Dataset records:

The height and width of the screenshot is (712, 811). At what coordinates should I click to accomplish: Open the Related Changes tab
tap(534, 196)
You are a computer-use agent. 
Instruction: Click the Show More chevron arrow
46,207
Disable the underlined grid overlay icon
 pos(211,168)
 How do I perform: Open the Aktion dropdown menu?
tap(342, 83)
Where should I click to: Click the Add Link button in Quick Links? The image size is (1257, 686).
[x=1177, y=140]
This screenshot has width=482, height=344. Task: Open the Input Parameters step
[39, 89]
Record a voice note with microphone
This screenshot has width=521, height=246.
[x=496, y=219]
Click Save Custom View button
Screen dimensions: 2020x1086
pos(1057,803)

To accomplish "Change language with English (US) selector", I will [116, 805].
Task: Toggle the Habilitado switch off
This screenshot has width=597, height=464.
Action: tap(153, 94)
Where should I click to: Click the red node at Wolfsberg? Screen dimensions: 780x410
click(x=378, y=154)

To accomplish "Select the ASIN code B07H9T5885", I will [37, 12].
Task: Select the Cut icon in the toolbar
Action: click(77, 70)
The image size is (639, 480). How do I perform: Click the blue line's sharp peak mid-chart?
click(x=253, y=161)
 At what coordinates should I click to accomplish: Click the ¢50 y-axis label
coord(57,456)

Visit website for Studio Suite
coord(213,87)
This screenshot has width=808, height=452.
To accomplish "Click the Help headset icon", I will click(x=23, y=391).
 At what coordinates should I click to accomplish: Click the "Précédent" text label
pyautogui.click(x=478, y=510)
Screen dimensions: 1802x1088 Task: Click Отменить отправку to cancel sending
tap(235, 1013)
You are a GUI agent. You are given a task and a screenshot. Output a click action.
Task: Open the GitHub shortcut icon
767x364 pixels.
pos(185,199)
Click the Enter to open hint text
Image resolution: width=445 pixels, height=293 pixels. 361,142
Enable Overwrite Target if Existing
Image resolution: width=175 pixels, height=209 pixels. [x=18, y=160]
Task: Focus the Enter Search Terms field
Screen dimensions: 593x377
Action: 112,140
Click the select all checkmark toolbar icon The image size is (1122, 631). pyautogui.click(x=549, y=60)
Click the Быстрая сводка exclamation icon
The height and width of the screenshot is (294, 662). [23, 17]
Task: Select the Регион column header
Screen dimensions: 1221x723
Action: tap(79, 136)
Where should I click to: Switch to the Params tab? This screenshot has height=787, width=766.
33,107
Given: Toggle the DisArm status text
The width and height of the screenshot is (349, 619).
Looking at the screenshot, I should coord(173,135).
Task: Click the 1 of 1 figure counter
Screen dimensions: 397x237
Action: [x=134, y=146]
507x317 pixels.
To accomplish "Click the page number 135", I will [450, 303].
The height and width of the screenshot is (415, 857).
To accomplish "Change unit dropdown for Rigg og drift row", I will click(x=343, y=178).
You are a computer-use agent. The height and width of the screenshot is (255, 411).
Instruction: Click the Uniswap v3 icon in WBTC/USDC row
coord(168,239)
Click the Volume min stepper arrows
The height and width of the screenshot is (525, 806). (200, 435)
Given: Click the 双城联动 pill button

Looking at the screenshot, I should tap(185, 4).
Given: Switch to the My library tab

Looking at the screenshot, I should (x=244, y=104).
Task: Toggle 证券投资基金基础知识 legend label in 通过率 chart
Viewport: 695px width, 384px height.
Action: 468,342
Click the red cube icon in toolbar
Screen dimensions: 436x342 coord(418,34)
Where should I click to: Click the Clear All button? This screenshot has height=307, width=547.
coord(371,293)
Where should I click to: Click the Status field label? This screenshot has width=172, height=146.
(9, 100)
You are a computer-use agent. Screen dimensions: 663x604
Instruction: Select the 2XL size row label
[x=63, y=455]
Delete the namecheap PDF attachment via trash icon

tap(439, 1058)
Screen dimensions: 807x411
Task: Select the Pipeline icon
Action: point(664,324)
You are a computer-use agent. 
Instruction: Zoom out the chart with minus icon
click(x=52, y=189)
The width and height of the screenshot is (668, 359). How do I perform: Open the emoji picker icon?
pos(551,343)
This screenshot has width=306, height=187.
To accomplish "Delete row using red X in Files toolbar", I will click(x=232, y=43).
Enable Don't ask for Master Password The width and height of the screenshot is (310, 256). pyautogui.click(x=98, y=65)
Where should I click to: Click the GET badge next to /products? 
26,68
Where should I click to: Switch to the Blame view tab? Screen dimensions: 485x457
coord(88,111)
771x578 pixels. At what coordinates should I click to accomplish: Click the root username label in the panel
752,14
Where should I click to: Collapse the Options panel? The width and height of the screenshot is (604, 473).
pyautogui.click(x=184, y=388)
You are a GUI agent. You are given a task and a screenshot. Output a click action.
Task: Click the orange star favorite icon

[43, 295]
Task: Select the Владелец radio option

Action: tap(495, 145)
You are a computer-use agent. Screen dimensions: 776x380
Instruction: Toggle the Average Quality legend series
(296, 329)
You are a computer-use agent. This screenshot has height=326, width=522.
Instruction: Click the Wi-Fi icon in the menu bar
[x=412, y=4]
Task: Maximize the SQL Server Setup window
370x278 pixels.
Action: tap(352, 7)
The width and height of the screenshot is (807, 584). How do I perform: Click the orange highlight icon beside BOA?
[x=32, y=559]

Problem requirements = Check each line of the records for the word "agent" and extract those that contain it.

Result below =
You are a computer-use agent. 
You are a GUI agent. You are given a task and a screenshot. Output a click action.
You are a computer-use agent. The height and width of the screenshot is (255, 411).
You are a computer-use agent. Screen dimensions: 663x604
You are a computer-use agent. 
You are a GUI agent. You are given a task and a screenshot. Output a click action.
You are a computer-use agent. Screen dimensions: 776x380
You are a computer-use agent. This screenshot has height=326, width=522.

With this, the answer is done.